Currently Jim is involved in a research project funded by the National Writing Project. With a colleague at Illinois State, he co-leads a team of researchers looking at school-based teacher inquiry groups and their effect on student writing. The project keeps him in contact with teachers and students in grades K-12, something he deems crucial to his mental health and professional growth. At Millikin he uses these experiences in his responsibilities with the English education program and hopes to draw undergraduates into a love for teaching and learning. He likes to bake bread, travel to places where English is not spoken, and spend time with nieces and nephews. He dislikes smugness, being bored, and writing about himself in the third person.
Michael O'Conner
(Ph.D., University of Missouri-Columbia)
Chair,
Associate Professor of English, Learning and Technology
Director of the Honors Program
Coordinator of English Education
Michael O'Conner earned his Ph.D. in English
from the University of Missouri in Columbia. He also earned
his Masters degree in Rhetoric and Composition from UMC
and his B.A. in English from Central Methodist College.
He taught courses in English at Washington High School in
Washington, Missouri for eight years. He has also taught
English at the University of Missouri, Central Methodist
College, and Columbia College. His interests include American
literature, hypertextual theory and writing, composition
and rhetoric and popular culture, along with business, technical
and professional writing.
He is the Director of the James Millikin Honors Program at Millikin. He is an avid reader of
ecological science fiction, a jogger and an author of numerous
web pages across the internet, including American Literature
On-line. He is also the creator and facilitator of the electronic
discussion list, Amlit-L.
Peiling
Zhao (Ph.D.
University of South Florida)
Assistant Professor of English
Dr. Peiling Zhao has taught
a wide range of English courses ranging from American literature
to rhetoric and English as a Second Language.

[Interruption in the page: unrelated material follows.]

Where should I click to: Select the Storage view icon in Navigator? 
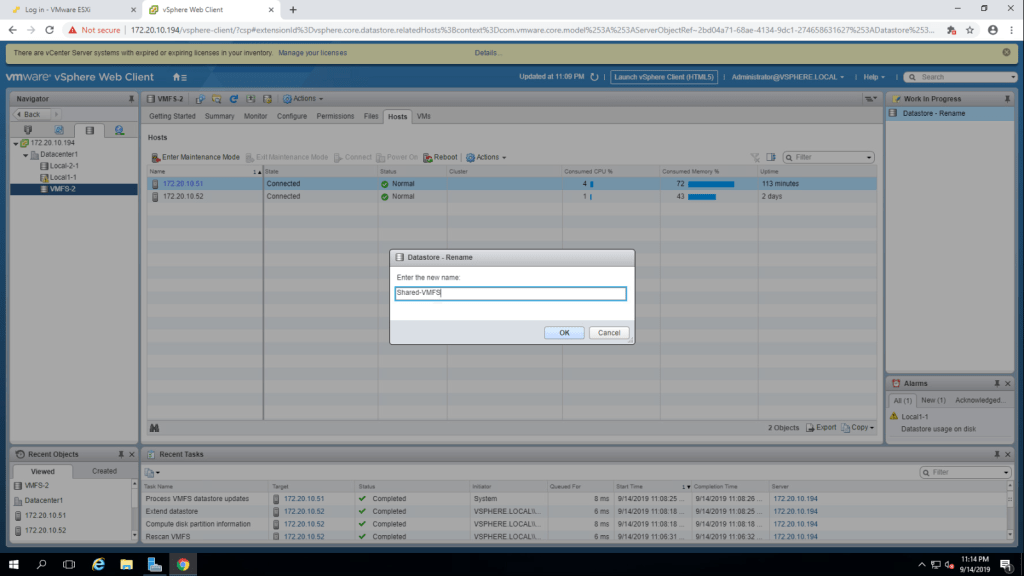pos(89,130)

She has a
B.A. in English and a masters degree in American Literature
from Central China Normal University where she taught English
language skills, English literature, and translation courses
to EFL students at Hubei University, China.
While pursuing her doctoral
degree in Rhetoric and Composition at University of South
Florida, she taught Freshmen Writing, Technical Writing,
and Professional Writing. Besides teaching Critical Reading,
Writing, and Research, Applying Writing Theory, and the Senior Writing Portfolio,
she is also teaching ESL at Millikin. She enjoys
teaching with the Blackboard course management learning
system.
Dr. Zhao has a diverse interest
in research. Her research covers modern American and British
fiction, rhetorical theories, international rhetoric, ESL/EFL
writing and teaching, composition theories and pedagogy,
learning theories, feminisms, cultural studies, postcolonial
theories, and teacher training. She successfully defended
her dissertation, Reconstructing Writer Identities,
Student Identities, Teacher Identities, and Gender Identities
in the summer of 2005. Currently she is working to turn
her dissertation into a book.
Cindie Zelhart started at Millikin in August
1995 in the Fine Arts Department and spent time in all three
of the fine arts areas (Theatre/Dance, Music, Art). She
moved to the English Department in August 1996. She is married
and has a son and daughter. In her spare time she enjoys
reading and spending time in outdoor activities. She is
currently working on a B.A. in English literature.